But Habermas is a realist about the social utility of the system. Although he still draws a great deal from the Marxist critique of capitalism, he is at heart a reformist social democrat who has made his peace with the endurance of private property and the bureaucratic structures of the modern welfare state. The problem, in his view, is that all too often the fragile lines of communication are distorted or even broken by economic interests—and when this happens, the system can take on the opacity and independence of merely technical imperatives that resist our control. The imperatives of the system can then “colonize” the lifeworld, resulting in a condition that Marx called “reification”: Society confronts us like a frozen and uncanny thing, no longer a reflection of our collective aims.
While working on the theory of communicative action, Habermas served as director of the Max Planck Institute in Starnberg, a wealthy suburb some 30 kilometers from Munich, where he and his family also made their home.

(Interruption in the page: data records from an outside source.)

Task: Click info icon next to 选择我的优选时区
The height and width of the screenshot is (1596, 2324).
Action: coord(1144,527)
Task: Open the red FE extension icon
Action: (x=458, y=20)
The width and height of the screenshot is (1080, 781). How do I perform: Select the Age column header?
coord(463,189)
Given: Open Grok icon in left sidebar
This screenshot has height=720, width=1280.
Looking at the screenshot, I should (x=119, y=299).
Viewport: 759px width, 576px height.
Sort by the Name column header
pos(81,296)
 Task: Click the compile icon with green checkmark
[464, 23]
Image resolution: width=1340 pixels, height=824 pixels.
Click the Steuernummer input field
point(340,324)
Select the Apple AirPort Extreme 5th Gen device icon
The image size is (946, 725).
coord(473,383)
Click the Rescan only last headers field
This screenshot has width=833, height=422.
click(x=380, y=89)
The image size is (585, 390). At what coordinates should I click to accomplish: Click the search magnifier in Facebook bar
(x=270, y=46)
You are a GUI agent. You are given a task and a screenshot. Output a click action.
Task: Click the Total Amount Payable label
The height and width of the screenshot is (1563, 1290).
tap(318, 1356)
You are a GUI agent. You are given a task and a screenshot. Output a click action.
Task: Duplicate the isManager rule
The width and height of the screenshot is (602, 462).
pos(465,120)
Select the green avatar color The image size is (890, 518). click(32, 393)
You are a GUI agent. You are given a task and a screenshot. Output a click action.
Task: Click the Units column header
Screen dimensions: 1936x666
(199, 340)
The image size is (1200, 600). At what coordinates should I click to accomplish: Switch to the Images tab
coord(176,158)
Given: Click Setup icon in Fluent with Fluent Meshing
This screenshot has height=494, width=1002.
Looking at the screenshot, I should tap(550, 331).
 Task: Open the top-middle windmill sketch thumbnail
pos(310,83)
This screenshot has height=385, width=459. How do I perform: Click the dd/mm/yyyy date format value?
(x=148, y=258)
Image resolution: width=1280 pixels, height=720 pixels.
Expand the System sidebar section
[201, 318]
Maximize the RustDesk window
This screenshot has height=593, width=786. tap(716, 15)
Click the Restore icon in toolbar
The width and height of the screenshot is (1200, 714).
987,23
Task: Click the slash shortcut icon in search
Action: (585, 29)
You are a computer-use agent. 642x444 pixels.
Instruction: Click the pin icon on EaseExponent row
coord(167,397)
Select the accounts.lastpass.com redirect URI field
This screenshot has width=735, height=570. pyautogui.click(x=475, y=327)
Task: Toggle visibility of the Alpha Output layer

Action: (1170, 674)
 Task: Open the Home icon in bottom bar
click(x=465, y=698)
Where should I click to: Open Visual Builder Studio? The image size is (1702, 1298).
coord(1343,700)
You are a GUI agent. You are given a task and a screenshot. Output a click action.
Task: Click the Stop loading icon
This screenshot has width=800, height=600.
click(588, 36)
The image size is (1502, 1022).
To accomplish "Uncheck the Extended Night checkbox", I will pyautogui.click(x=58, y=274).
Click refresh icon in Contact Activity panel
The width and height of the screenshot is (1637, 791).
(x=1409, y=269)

In 1981, he resigned from the institute and took up the position as professor of philosophy in Frankfurt. On his office wall, he hung a photograph of Adorno, who died in 1969 and whom Habermas has called “the only genius I have met in my life.”
For the last three and a half decades, Habermas’s interests have only expanded. His 1985 work, The Philosophical Discourse of Modernity, brought him into confrontation with poststructuralist readers, especially in North America, who did not welcome his criticism of luminaries like Derrida and Foucault. Two years before, however, Habermas had met privately with Foucault on several occasions in Paris, during which time at least some of his philosophical misgivings about his French colleague had dissipated. Upon Foucault’s death in June 1984, Habermas published a tribute to the philosopher as a partner in thinking through the legacies of the Enlightenment, the theme for a conference they’d been planning together.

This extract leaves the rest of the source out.